A certain genetic condition affects 8% of the population in a city of 10,000. Suppose there is a test for the condition that has an error rate of 1% (i.e., 1% false negatives and 1% false positives). Consider the values that would complete the table below. Has condition Does not have condition totals Test positive Test negative Totals What is the probability (as a percentage) that a person has the condition if he or she tests positive? (Round your answer to one decimal place.)

To solve this, we can use Bayes' theorem, which allows us to find the probability of a condition given the test result.

First, let's calculate the expected numbers based on the given percentages.

The total population is 10,000. The percentage of people with the condition is 8%. So, the number of people with the condition is 8% of 10,000, which is 800. The number of people without the condition is 92% of 10,000, which is 9,200. Given the error rate of the test is 1%, we have: 1% false negatives, so 1% of the 800 people with the condition will test negative, which is 8 people. 1% false positives, so 1% of the 9,200 people without the condition will test positive, which is 92 people.

Now, let's fill in the table with these values: ``` Has condition Does not have condition Totals Test positive 792 (800 - 8) 92 (1% of 9,200) 884 Test negative 8 (1% of 800) 9,108 (9,200 - 92) 9,116 Totals 800 9,200 10,000 ```

We are interested in finding the probability that a person has the condition given that they test positive.

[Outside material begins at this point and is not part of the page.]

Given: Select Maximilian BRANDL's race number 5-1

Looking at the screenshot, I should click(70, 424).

This is P(Condition | Positive).

Using Bayes' theorem: P(Condition | Positive) = (P(Positive | Condition) * P(Condition)) / P(Positive)

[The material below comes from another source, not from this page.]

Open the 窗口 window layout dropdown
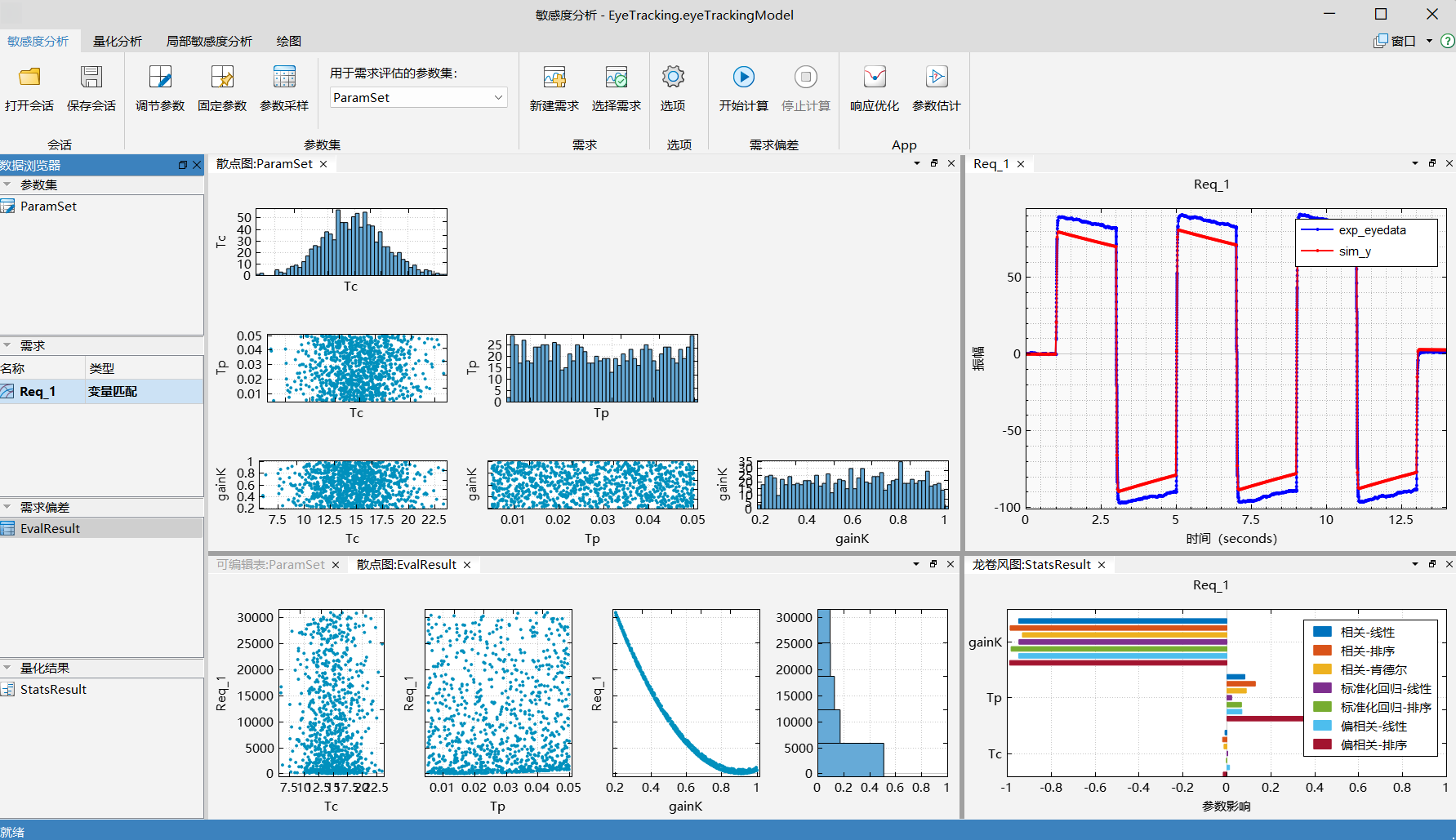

P(Positive | Condition) is the probability of testing positive given the person has the condition. Since there's a 1% false negative rate, the test is 99% accurate for those with the condition, so P(Positive | Condition) = 99%.

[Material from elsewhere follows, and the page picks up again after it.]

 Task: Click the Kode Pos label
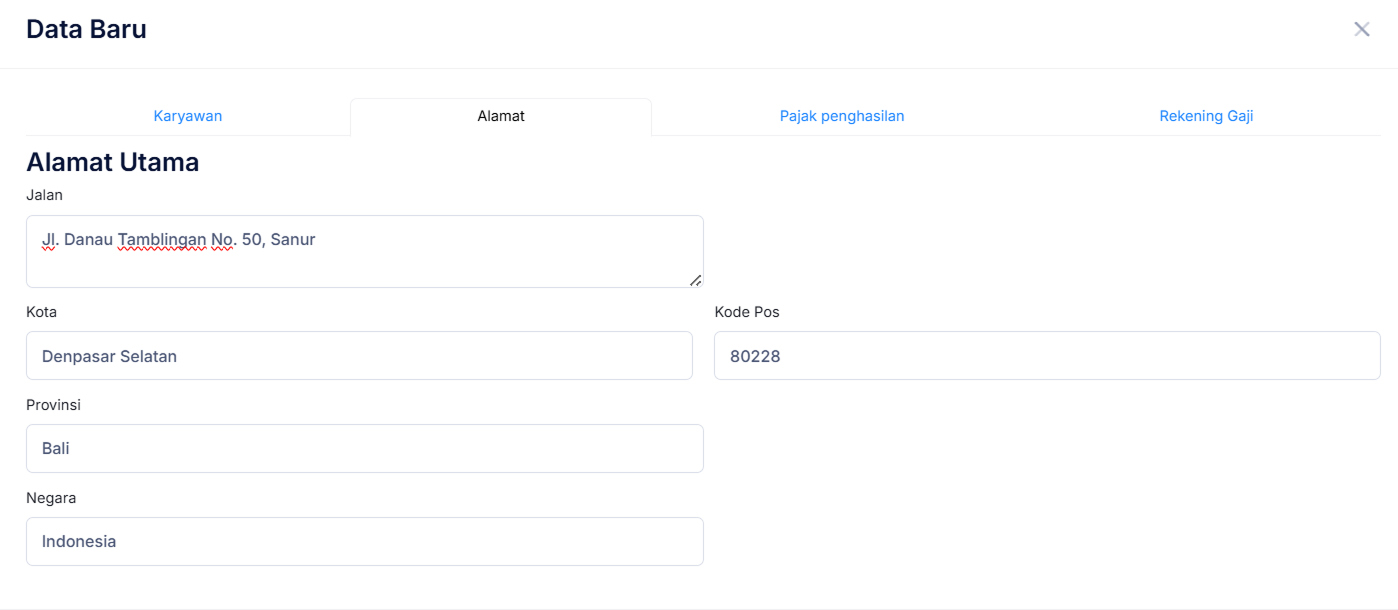[x=746, y=312]

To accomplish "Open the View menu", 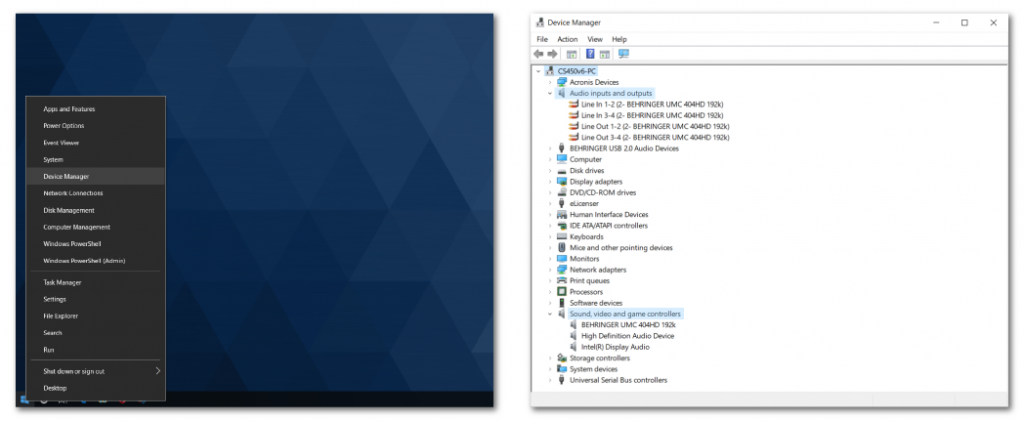I will pyautogui.click(x=595, y=39).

P(Condition) is the overall probability of having the condition, which is 8%.

P(Positive) is the probability of testing positive. This is found by taking the total number of positive tests divided by the total population. The total number of positive tests is 884 (from the table), so P(Positive) is 884/10,000, or 8.84%.

Plugging in these values, we get: P(Condition | Positive) = (0.99 * 0.08) / 0.0884 = (0.0792 / 0.0884)

Now, calculate this probability:

P(Condition | Positive) = 0.0792 / 0.0884 ≈ 0.896 (or 89.6%)

However, we want the result as a percentage rounded to one decimal place, therefore:

P(Condition | Positive) ≈ 89.6% (rounded to one decimal place)

So, the probability that a person has the condition if they test positive is approximately 89.6%.

Extra: Bayes' theorem is a method used in statistics to calculate the probability of an event based on prior knowledge of conditions related to the event. In the context of medical testing, it helps to determine the likelihood of a disease given a positive or negative test result. The theorem can be written as:

P(A | B) = (P(B | A) * P(A)) / P(B)

Where: P(A) is the prior probability of event A occurring (in this case, the proportion of people with the condition in the population). P(B) is the total probability of event B occurring (in this case, the proportion of people who test positive for the condition). P(A | B) is the probability of event A occurring given that B is true (the probability that a person has the condition given a positive test result). P(B | A) is the probability of observing event B given that event A is true (the accuracy of the test in correctly identifying the condition).